_Given problem_.
Rewrite the lines from the one with "Task: Click the globe full-extent icon" up to and including the one with "Action: click(99, 59)", substituting "earth" for "globe" and leaving everything else unchanged.

— START Task input —

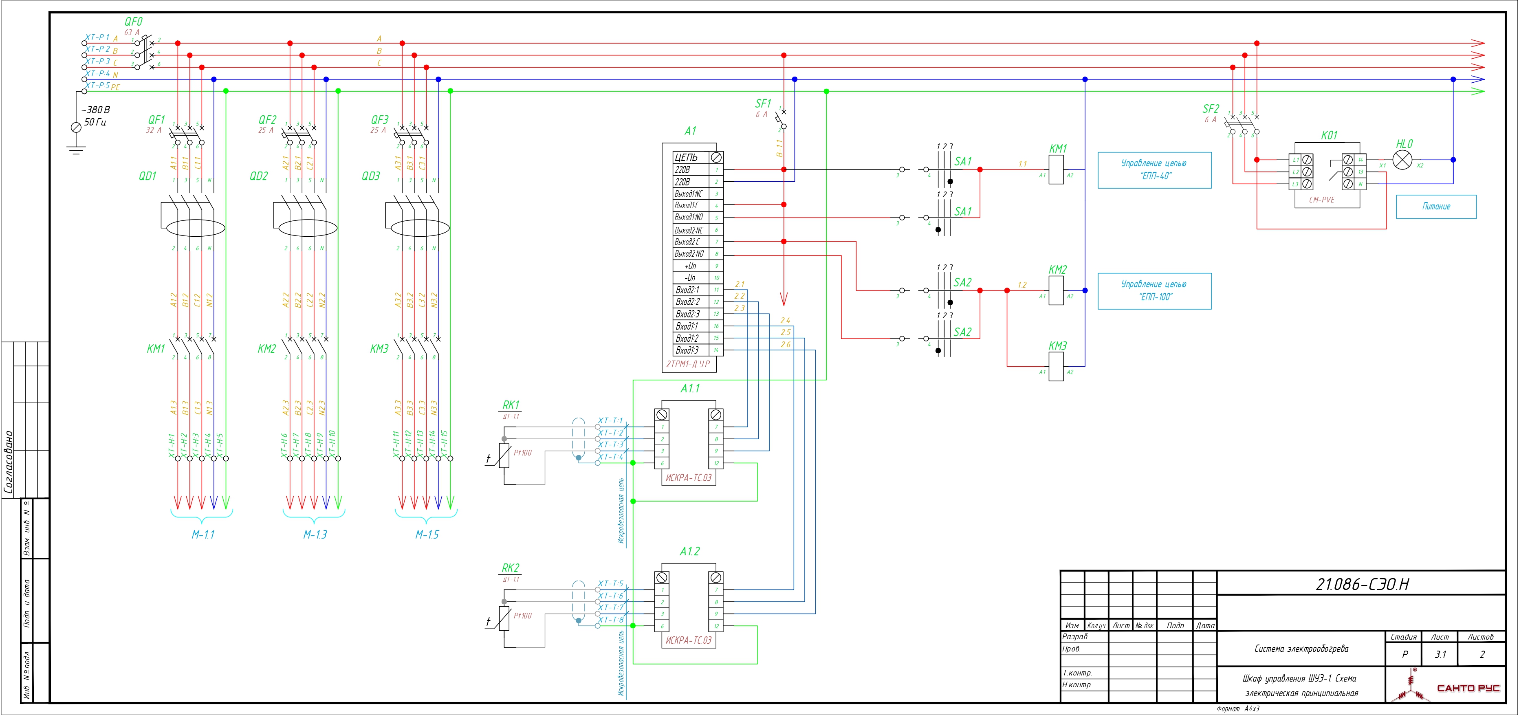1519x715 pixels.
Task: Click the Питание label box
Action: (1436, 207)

— END Task input —
— START Task input —

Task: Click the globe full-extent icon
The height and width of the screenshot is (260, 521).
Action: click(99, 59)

— END Task input —

_Response for this exercise_.
Task: Click the earth full-extent icon
The height and width of the screenshot is (260, 521).
Action: click(99, 59)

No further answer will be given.